*What to work on*
An exact transcript of all the records is the expected answer.

*Provided data*
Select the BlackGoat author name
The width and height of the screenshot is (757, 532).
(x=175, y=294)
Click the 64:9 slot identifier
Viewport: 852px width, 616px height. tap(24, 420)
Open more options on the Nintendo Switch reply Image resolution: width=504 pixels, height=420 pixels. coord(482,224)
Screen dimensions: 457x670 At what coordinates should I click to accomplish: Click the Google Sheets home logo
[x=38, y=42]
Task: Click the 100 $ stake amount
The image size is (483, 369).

*Written response*
Select the BlackGoat author name
The width and height of the screenshot is (757, 532).
(x=175, y=294)
Click the 64:9 slot identifier
Viewport: 852px width, 616px height. tap(24, 420)
Open more options on the Nintendo Switch reply Image resolution: width=504 pixels, height=420 pixels. coord(482,224)
Screen dimensions: 457x670 At what coordinates should I click to accomplish: Click the Google Sheets home logo
[x=38, y=42]
Task: Click the 100 $ stake amount
The image size is (483, 369).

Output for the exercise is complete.